In this scenario, simplicity and correctness should take precedence: switch to POST
and use the request body to send the data in a structured and secure manner.
Final Solution
In the end, my frontend looks like this:
generateResults() {
this.generatingResults = true;
apiFetch({
url: '/api/result_wizard',
method: 'POST',
data: this.inputPools,
}).then(response => {
//...
});
}
And backend unpacks the input:
@require_http_methods(['POST'])
def result_wizard(request):
data = json.loads(request.body)
results = _result_wizard(data)
return ResourceResponse(results, status=200)
Level Up
Conveniently, during the development of this functionality, a request came in to include an option for downloading the data as an Excel file. This allowed me to reuse the majority of the code, and simply add a flag to indicate the intended purpose:
generateResults(action) {
const postData = {
pools: this.inputPools,
action: action,
};
if (action === 'retrieve') {
this.retrievingResults; // Loading indicator for retrieval
} else {
this.downloadingResults; //Loading indicator for donwloading
}
apiFetch({
url: '/api/result_wizard',
method: 'POST',
data: postData,
}).then(response => {
if (action === 'retrieve') {
// Handle display
} else {
// Handle download
}
}).finally(() => {
this.retrievingResults = action === 'retrieve' ? false : this.retrievingResults;
this.downloadingResults = action === 'download' ? false : this.downloadingResults;
});
}
Backend:
@require_http_methods(['POST'])
def result_wizard(request):
data = json.loads(request.body)
action = data.pop('action', None)
results = _result_wizard(data)
if action == 'download':
return generate_download_response(results)
return ResourceResponse(results, status=200)
Final Thoughts
As programmers, we often strive to follow best practices, like using GET for retrieval.
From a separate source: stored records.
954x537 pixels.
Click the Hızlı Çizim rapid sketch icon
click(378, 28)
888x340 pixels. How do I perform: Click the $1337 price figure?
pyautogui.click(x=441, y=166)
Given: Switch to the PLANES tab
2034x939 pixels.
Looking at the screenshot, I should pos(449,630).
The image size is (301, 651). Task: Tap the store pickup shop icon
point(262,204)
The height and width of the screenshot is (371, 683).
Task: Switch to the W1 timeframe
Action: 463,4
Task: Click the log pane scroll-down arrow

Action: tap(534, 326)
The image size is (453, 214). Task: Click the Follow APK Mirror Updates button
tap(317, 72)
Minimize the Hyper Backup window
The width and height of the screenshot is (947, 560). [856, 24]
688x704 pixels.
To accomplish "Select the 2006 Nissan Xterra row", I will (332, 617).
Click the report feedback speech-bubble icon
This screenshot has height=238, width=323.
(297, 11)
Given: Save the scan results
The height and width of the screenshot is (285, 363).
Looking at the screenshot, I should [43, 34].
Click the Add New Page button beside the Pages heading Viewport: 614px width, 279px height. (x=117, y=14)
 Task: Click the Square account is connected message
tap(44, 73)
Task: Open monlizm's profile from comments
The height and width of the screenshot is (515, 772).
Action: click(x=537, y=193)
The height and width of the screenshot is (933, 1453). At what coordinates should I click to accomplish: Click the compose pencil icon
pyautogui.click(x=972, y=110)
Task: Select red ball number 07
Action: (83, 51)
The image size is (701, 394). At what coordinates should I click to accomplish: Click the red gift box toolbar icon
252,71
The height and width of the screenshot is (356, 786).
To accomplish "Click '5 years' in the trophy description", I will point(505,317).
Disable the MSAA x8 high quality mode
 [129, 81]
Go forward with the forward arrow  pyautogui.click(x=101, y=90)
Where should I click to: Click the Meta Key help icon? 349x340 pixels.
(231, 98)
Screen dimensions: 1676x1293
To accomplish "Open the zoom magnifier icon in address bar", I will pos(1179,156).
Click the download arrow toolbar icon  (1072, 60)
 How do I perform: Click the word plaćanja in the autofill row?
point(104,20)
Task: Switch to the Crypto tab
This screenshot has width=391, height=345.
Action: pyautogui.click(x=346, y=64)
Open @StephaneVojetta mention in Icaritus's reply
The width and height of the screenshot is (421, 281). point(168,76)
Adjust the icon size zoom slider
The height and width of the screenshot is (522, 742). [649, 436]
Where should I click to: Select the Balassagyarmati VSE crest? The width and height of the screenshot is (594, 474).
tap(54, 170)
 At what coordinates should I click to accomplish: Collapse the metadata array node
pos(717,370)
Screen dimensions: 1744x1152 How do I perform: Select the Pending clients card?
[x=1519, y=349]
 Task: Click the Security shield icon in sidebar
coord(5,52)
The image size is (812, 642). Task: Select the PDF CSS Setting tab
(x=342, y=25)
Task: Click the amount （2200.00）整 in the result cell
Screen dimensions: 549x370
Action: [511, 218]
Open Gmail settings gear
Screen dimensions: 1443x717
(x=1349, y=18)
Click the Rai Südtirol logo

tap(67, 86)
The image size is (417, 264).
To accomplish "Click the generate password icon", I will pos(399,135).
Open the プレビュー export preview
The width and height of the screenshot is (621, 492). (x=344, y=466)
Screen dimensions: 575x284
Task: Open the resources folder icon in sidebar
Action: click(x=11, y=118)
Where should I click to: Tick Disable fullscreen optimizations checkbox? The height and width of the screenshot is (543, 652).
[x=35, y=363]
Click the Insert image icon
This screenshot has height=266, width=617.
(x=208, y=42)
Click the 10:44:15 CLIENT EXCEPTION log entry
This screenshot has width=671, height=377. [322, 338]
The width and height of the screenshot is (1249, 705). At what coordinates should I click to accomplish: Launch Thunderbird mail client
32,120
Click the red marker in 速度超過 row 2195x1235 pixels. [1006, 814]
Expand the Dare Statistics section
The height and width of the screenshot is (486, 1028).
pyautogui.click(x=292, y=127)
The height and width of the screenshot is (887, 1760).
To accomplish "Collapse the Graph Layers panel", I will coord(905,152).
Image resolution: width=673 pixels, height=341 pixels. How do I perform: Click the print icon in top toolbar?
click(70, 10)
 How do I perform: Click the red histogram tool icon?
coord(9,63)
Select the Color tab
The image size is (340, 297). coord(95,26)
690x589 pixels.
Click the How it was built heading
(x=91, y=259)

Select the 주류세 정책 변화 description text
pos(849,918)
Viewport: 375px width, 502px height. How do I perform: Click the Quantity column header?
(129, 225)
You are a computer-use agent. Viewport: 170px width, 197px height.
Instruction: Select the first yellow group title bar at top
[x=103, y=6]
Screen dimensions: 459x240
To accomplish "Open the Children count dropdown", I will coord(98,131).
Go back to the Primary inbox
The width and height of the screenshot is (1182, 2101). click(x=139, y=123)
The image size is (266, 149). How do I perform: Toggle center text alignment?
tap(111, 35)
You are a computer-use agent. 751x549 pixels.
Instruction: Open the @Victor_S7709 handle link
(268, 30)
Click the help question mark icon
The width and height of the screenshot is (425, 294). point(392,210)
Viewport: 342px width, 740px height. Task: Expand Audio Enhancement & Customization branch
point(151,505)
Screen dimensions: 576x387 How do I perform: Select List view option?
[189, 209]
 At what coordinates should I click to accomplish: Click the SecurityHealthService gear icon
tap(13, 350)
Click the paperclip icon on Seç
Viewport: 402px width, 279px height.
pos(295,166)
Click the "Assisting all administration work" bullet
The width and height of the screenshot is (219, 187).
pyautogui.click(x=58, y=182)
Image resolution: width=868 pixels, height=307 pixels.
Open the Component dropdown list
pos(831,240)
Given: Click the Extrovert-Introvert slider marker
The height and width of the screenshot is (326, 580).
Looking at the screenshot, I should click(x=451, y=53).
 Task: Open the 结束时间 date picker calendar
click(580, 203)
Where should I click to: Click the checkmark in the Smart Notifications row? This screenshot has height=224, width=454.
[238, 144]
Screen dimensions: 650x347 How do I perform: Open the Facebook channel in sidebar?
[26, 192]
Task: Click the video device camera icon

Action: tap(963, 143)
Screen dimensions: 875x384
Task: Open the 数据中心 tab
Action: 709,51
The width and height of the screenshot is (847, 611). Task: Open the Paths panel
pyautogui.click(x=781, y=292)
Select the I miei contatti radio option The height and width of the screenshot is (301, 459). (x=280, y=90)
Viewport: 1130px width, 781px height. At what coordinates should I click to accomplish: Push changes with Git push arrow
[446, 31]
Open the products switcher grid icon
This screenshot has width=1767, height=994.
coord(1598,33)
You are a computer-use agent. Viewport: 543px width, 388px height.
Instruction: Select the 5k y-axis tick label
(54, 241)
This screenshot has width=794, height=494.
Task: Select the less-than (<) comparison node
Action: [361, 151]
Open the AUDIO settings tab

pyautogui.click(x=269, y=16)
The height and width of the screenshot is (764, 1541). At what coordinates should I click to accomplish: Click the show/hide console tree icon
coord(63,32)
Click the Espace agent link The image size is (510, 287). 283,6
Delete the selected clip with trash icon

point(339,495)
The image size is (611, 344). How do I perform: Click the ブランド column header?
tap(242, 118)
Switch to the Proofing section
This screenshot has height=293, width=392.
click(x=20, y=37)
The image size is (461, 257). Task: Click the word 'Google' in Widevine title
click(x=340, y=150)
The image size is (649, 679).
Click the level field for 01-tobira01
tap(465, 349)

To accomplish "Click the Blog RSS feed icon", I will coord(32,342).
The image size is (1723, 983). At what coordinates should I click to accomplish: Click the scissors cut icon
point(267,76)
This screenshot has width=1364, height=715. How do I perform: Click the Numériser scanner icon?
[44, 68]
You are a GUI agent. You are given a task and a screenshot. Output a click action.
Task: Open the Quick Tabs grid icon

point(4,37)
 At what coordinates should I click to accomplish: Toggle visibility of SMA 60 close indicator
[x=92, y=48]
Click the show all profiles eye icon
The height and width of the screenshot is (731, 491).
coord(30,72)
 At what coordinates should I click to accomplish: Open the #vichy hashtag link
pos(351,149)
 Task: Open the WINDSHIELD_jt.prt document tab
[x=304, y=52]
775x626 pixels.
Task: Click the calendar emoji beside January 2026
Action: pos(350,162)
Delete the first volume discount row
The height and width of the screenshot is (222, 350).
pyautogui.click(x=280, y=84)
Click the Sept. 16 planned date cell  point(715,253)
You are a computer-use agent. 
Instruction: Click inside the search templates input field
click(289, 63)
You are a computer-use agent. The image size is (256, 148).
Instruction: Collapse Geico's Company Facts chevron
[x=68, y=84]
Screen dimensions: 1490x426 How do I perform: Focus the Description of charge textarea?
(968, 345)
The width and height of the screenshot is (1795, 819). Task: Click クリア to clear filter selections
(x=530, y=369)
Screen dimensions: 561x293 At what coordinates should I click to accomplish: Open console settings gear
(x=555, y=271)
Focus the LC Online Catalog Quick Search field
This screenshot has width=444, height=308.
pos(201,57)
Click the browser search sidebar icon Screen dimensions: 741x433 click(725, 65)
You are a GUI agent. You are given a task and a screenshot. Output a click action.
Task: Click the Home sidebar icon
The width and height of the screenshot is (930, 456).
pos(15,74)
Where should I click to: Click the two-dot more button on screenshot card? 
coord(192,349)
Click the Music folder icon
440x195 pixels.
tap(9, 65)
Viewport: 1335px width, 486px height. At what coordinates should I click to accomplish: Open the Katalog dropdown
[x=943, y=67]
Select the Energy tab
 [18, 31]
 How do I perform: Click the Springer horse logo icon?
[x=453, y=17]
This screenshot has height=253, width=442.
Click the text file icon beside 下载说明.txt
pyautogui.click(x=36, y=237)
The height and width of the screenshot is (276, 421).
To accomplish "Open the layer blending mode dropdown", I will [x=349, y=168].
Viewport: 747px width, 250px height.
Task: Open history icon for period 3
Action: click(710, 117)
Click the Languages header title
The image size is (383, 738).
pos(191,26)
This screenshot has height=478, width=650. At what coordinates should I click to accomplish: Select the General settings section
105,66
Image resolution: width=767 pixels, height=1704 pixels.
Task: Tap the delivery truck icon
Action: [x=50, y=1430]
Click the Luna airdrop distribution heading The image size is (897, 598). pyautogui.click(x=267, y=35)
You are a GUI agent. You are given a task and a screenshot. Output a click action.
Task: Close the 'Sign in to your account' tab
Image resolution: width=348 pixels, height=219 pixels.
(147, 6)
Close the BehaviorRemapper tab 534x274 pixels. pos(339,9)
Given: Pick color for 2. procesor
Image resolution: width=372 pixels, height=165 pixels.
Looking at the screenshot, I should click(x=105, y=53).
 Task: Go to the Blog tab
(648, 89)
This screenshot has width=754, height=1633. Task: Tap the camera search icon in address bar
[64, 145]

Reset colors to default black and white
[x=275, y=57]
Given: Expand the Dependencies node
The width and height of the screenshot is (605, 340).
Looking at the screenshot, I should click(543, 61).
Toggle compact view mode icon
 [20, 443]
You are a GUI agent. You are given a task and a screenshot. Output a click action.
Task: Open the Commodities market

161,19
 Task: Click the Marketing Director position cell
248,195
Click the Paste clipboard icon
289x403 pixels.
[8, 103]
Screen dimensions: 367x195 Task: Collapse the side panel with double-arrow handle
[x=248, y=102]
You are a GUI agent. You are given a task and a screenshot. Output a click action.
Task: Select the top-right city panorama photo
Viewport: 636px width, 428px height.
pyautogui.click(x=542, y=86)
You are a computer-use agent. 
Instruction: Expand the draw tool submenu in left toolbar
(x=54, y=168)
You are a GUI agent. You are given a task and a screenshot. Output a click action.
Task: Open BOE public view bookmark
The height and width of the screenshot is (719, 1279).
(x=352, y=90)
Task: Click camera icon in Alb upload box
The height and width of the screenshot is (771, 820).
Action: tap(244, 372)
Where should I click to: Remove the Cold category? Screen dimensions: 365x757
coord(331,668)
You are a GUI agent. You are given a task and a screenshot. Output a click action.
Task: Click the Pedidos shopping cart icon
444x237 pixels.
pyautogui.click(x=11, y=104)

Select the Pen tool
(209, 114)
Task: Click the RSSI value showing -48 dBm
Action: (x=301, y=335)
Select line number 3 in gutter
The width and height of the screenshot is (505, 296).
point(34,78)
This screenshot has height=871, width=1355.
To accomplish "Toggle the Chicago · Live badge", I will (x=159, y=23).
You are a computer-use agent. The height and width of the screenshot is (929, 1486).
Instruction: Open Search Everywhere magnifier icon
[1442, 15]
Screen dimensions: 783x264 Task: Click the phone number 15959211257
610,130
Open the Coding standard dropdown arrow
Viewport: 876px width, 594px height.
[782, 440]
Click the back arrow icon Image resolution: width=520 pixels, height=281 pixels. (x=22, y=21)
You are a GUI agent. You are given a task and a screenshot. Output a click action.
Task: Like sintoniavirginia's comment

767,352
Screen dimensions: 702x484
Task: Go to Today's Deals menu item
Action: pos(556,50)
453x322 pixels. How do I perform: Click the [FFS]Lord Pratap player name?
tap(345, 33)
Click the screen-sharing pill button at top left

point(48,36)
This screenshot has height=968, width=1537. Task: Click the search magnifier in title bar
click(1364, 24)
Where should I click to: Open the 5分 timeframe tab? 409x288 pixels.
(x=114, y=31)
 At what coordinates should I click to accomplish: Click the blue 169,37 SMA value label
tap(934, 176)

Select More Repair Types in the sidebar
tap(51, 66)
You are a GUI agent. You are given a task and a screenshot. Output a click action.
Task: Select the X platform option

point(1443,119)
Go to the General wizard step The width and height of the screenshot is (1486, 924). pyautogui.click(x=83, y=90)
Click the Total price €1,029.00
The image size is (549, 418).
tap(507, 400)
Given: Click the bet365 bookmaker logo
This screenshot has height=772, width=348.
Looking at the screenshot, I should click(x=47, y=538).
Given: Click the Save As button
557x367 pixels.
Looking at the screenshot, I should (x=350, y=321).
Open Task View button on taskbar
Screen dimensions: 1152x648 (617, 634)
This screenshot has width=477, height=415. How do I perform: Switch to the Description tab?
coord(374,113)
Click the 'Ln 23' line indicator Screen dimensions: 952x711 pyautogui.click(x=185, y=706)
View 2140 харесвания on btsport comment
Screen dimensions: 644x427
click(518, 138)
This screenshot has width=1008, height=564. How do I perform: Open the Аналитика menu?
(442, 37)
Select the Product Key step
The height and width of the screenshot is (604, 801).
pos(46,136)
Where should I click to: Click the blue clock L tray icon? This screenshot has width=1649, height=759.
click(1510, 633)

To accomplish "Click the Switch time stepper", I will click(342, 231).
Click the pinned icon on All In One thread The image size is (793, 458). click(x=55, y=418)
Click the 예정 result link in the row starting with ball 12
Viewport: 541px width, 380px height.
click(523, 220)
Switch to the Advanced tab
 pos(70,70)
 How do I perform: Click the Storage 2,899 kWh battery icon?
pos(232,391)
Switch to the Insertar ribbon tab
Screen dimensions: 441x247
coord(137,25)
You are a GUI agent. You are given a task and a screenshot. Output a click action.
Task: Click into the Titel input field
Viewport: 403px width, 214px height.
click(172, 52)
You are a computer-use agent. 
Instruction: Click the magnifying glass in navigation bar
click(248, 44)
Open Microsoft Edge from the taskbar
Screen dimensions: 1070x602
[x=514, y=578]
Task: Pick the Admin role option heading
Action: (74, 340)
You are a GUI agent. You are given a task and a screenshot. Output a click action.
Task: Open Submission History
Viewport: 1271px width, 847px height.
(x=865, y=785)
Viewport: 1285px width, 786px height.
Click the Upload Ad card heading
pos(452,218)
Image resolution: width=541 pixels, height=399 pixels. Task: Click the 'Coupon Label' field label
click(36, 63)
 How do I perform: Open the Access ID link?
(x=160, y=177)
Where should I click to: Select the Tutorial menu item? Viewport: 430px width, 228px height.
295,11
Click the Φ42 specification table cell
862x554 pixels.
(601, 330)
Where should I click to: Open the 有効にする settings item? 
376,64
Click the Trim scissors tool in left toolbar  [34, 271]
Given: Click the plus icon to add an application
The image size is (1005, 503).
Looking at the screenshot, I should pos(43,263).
But sometimes, the complexity of a situation forces us to adapt. When datasets become large or intricate, POST provides the simplicity, flexibility, and security we need.
In the end, the time spent exploring and understanding the limitations of GET wasn’t wasted. It led to a deeper understanding of how to balance practicality with best practices. After all, the simplest solution is often the best.